#### Excerpt provided

# Dulcimer's waiting thread. Saving the best for last!



## FarmerInaDress (Mar 15, 2013)

My last doe to kid this year is due in a little less than a month. She, as the others were, is a first freshener and her dam was the best of the herd I bought my foundation does from. She is bred to my best buck, Olentangy Soul Centurion. His dam was the Alpine first place 3 year old/best udder and overall reserve best udder at ADGA Nationals last year and he is line bred on her wonderful lines. We have two beautiful doelings out of him already from Dulcie's niece and are hoping for at least one doe from Dulcie(all does would be even better!). She is due May 17th and is huge, even mores than the pictures show.


----------



## ksalvagno (Oct 6, 2009)

Good luck!


----------



## canyontrailgoats (Jan 4, 2014)

Best for last, as they say. She's a really pretty doe, good luck!


----------



## FarmerInaDress (Mar 15, 2013)

########
#### Dataset rows

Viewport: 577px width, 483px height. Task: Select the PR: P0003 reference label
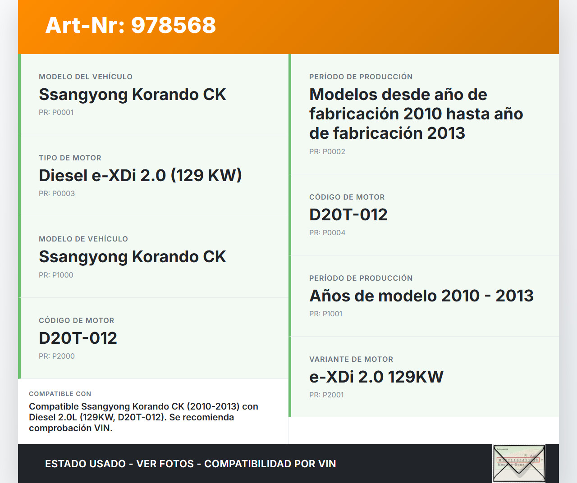(57, 193)
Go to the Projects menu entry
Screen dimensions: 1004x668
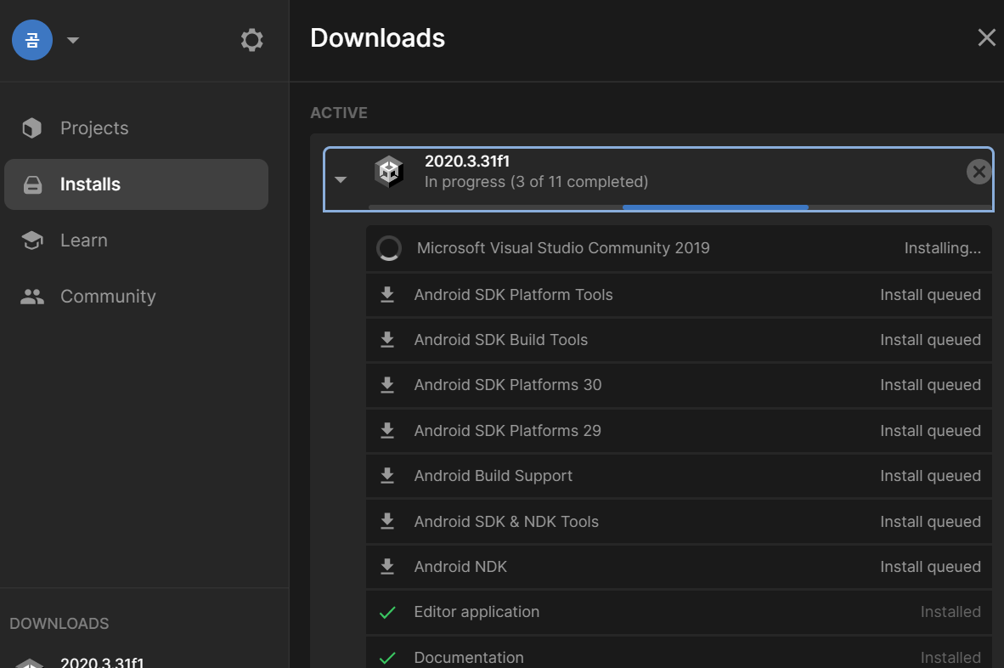[93, 127]
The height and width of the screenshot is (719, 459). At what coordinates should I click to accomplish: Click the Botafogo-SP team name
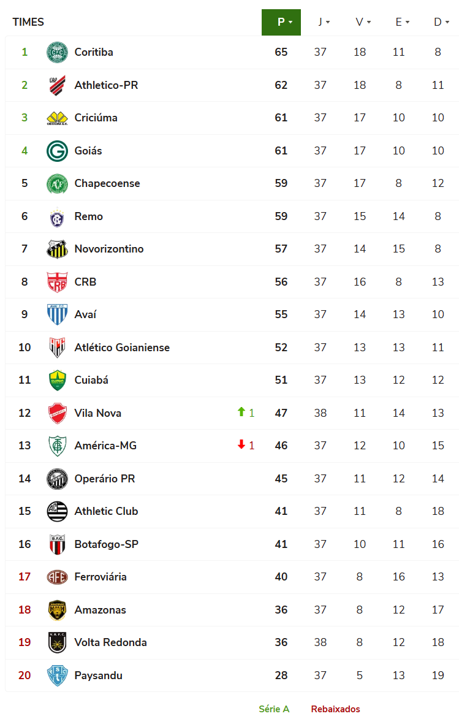point(106,544)
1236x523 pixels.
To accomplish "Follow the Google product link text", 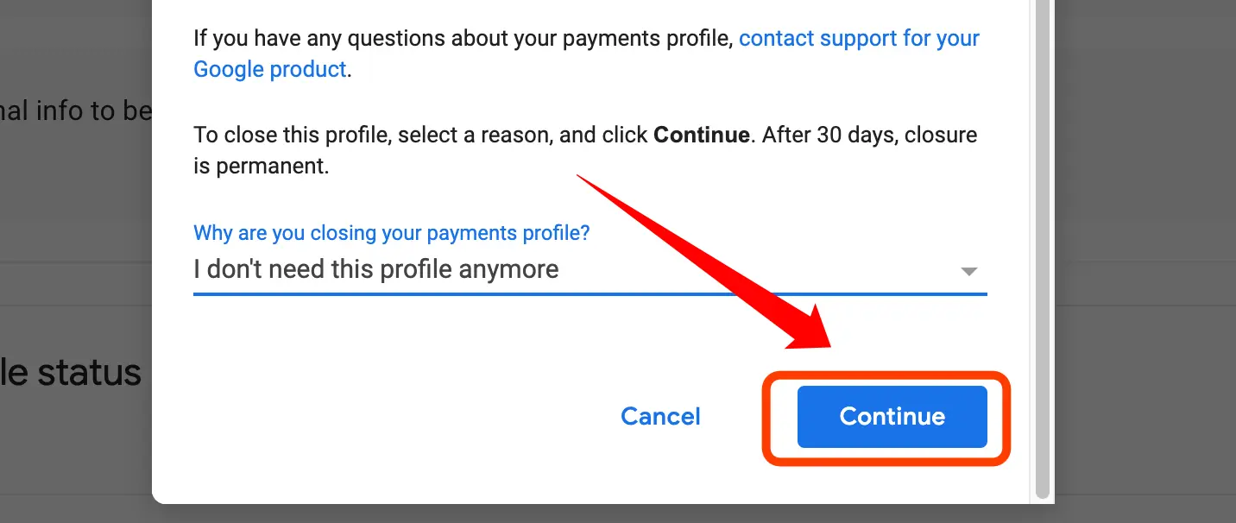I will (x=270, y=70).
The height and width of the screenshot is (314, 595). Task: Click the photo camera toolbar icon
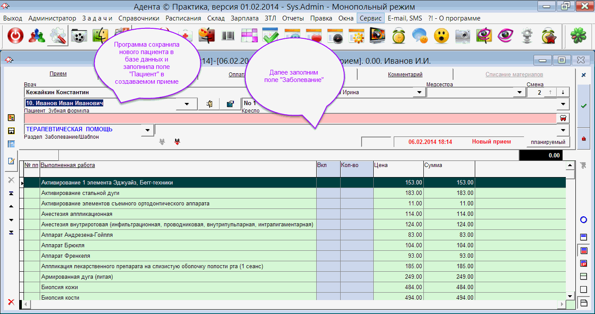463,36
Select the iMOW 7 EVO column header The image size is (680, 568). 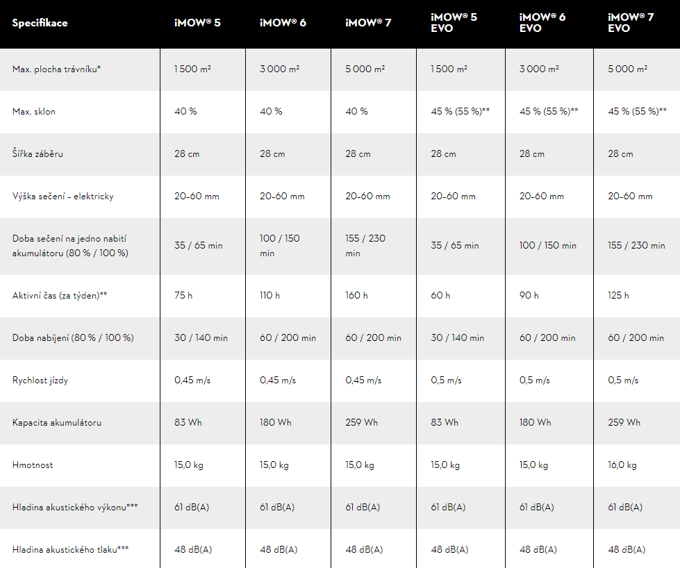[x=631, y=22]
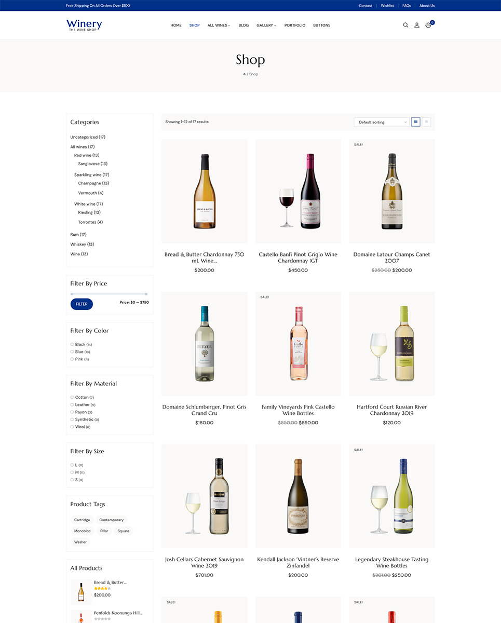Expand the All Wines menu
The height and width of the screenshot is (623, 501).
tap(219, 25)
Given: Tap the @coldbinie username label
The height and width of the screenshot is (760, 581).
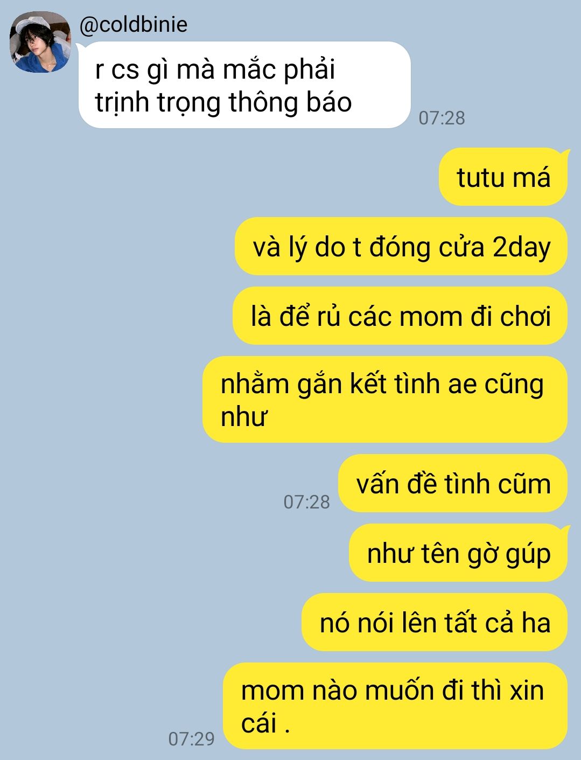Looking at the screenshot, I should click(134, 25).
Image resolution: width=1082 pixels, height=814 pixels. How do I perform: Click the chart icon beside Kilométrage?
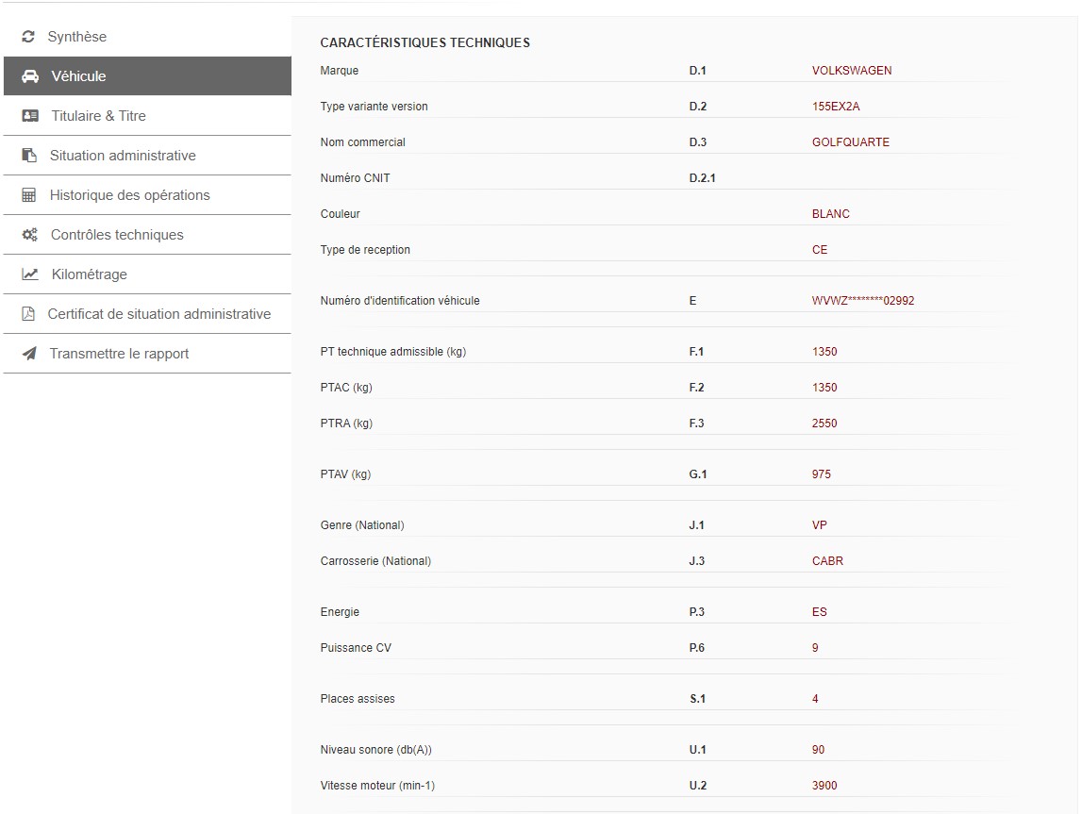(30, 274)
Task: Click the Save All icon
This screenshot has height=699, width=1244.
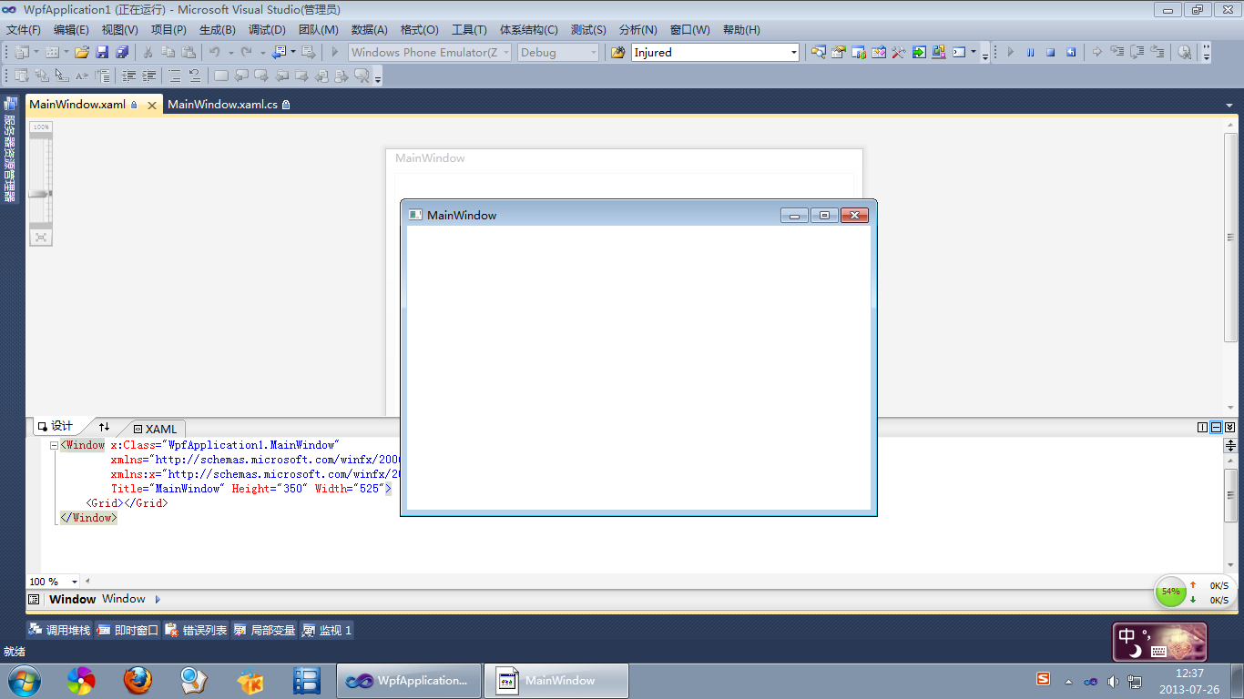Action: [121, 53]
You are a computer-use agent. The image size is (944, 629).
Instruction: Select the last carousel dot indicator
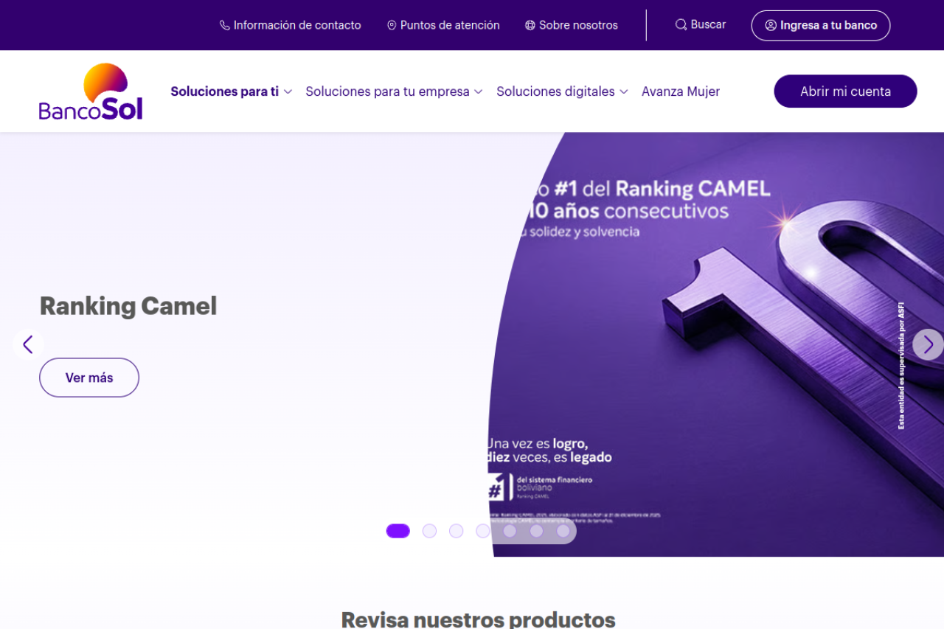[563, 531]
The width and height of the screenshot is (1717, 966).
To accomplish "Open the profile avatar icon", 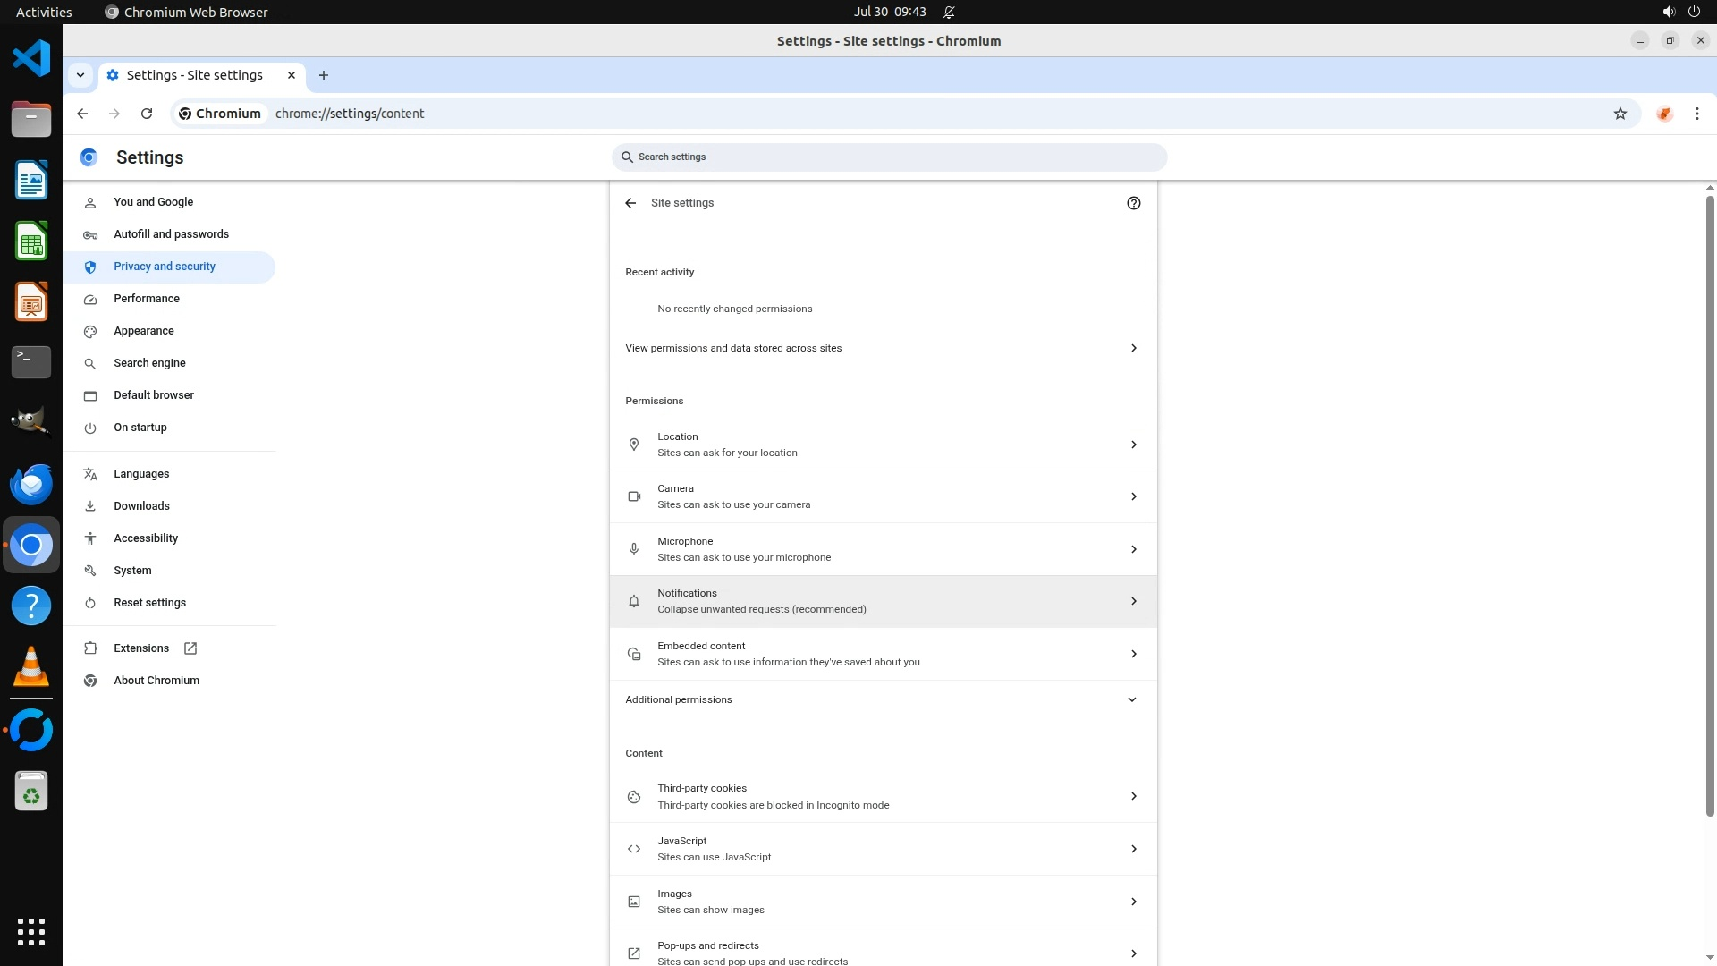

########

### Complete the following
1. In the goat kidding thread, what buck is Dulcie bred to?
2. Copy out the part of the rows that opens with the line containing "You are a computer-use" and runs through the end of the rows, keeping each line word for word and leaving out the pictures.

### Solved problems
1. Olentangy Soul Centurion.

2.
You are a computer-use agent. The image size is (944, 629).
Instruction: Select the last carousel dot indicator
[563, 531]
The width and height of the screenshot is (1717, 966).
To accomplish "Open the profile avatar icon", 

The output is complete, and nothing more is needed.